____ Исходный текст

Однако большинство новых ученых избегали слова «свидетельство», поскольку оно неизбежно несло в себе намек на суды – намек, который Спрэт хотел сделать явным. Так, в 1660 г. Бойль описывает один из экспериментов «как правдоподобное, но не демонстративное доказательство, что вода может быть трансмутирована в воздух»{912}. В данном случае он использует слово «доказательство», как будто пишет preuve на французском, вместо «свидетельства» в значении свидетельства-признака. В современном английском языке «правдоподобное доказательство» так же невозможно, как «фальшивый факт», но у Бойля «доказательство» используется в другом значении.

________

## Что нужно сделать 1
Ответьте по исходному тексту на вопросы:
(a) Какого слова избегало большинство новых ученых?
(b) В каком году Бойль описывает эксперимент о превращении воды в воздух?
(c) С каким сочетанием текст сравнивает «правдоподобное доказательство» в современном английском?
## Что нужно сделать 2
Продолжите исходный текст о значении слова «доказательство» у Бойля, начав сразу после его последнего предложения.

____ Извлеченные данные

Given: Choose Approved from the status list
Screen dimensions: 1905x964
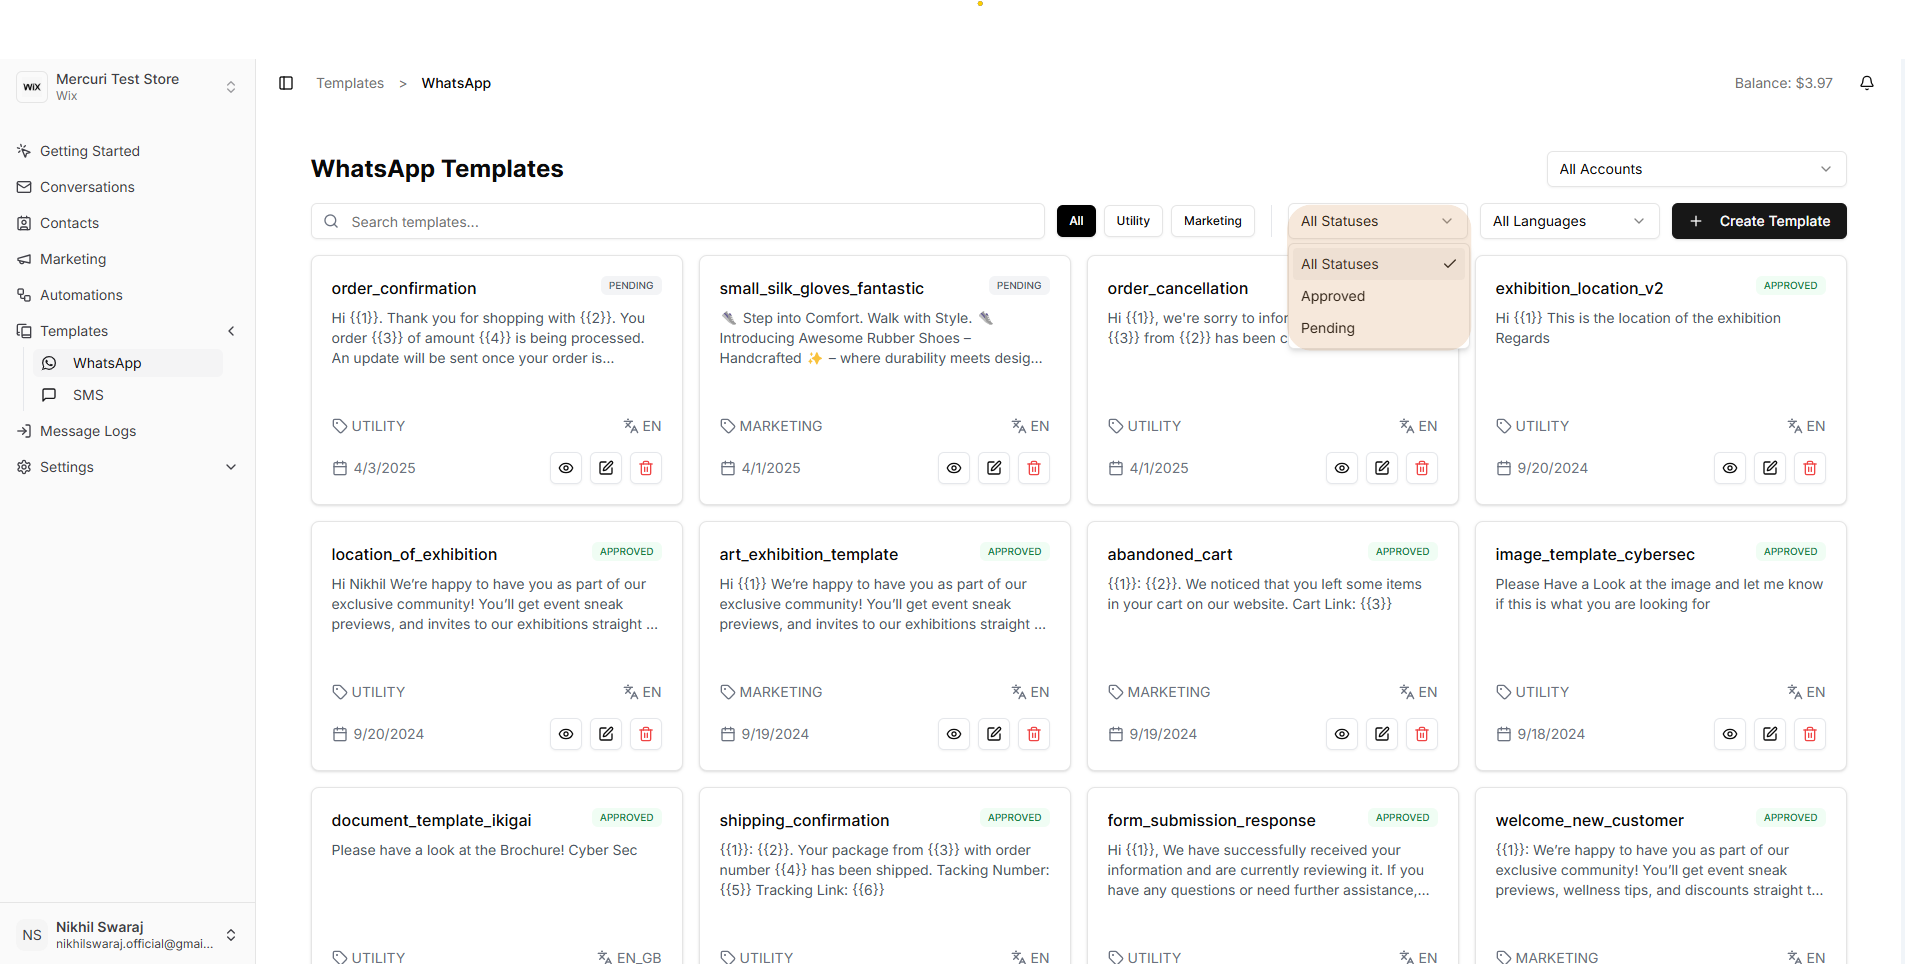Looking at the screenshot, I should (x=1333, y=296).
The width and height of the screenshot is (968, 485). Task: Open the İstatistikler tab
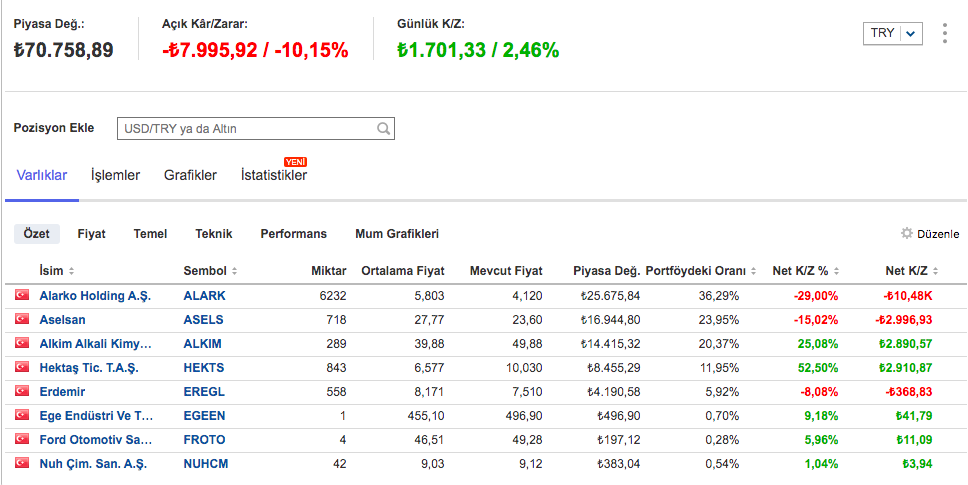point(273,176)
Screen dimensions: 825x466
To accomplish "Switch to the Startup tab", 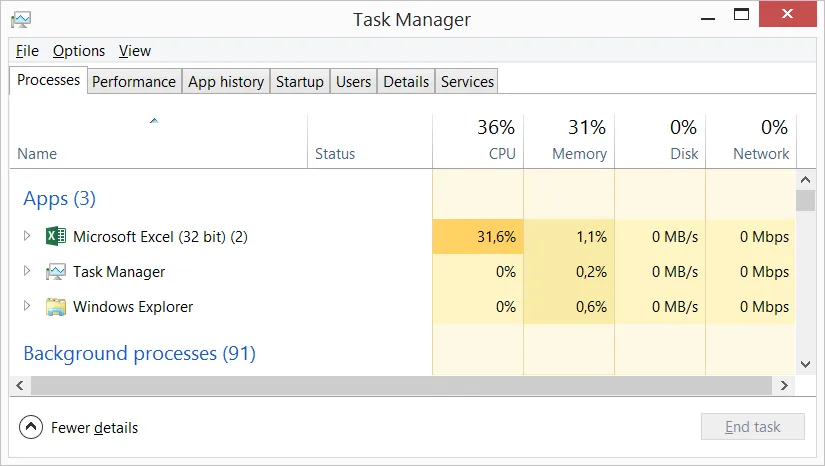I will click(x=300, y=82).
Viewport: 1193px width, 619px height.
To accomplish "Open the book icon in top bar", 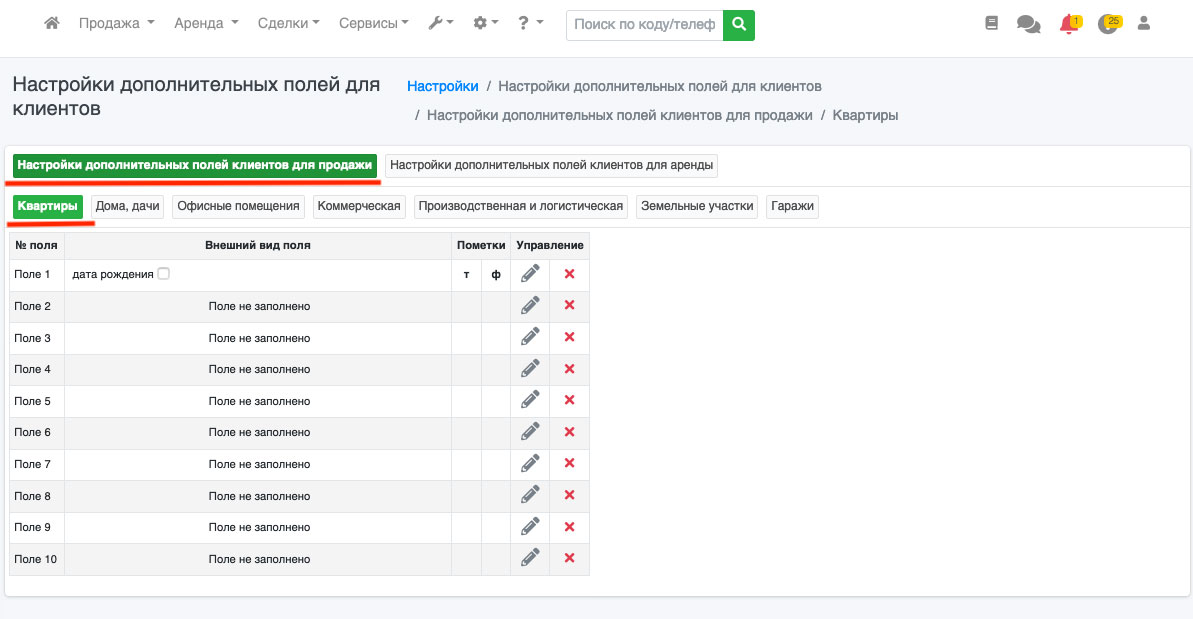I will 991,23.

________

## Результат выполнения 1
(a) Слова «свидетельство».
(b) В 1660 г.
(c) С сочетанием «фальшивый факт».

## Результат выполнения 2
Кроме того, Бойль, как и все ученые XVII в., понимает, что большинство его читателей будут составлять математики. И он считает, что должен «…извиниться перед читателями из числа математиков. Некоторым, боюсь, не понравится, что я предложу в качестве доказательств такие физические эксперименты, которые не всегда демонстрируют вещи с математической точностью и аккуратностью; и еще в меньшей степени они одобрят, что я присовокуплю такие эксперименты для подтверждения толкований, как будто гипотез и предположений, должным образом осмысленных, недостаточно для убеждения любого рационального человека в вопросах гидростатики»{913}. Другими словами, он полагает, что должен извиниться за обращение к свидетельствам-признакам в области, где кажется возможной математическая демонстрация (свидетельство-ясность). Это стремление к демонстрации не ограничивалось тем, что мы называем эмпирическими науками, но было распространено и в богословии. Так, в 1593 г. математик Джон Непер представил свою интерпретацию Апокалипсиса как «некой формы предположения, настолько близкой к аналитическому или демонстративному методу, насколько позволяют слог и природа Священного Писания»{914}.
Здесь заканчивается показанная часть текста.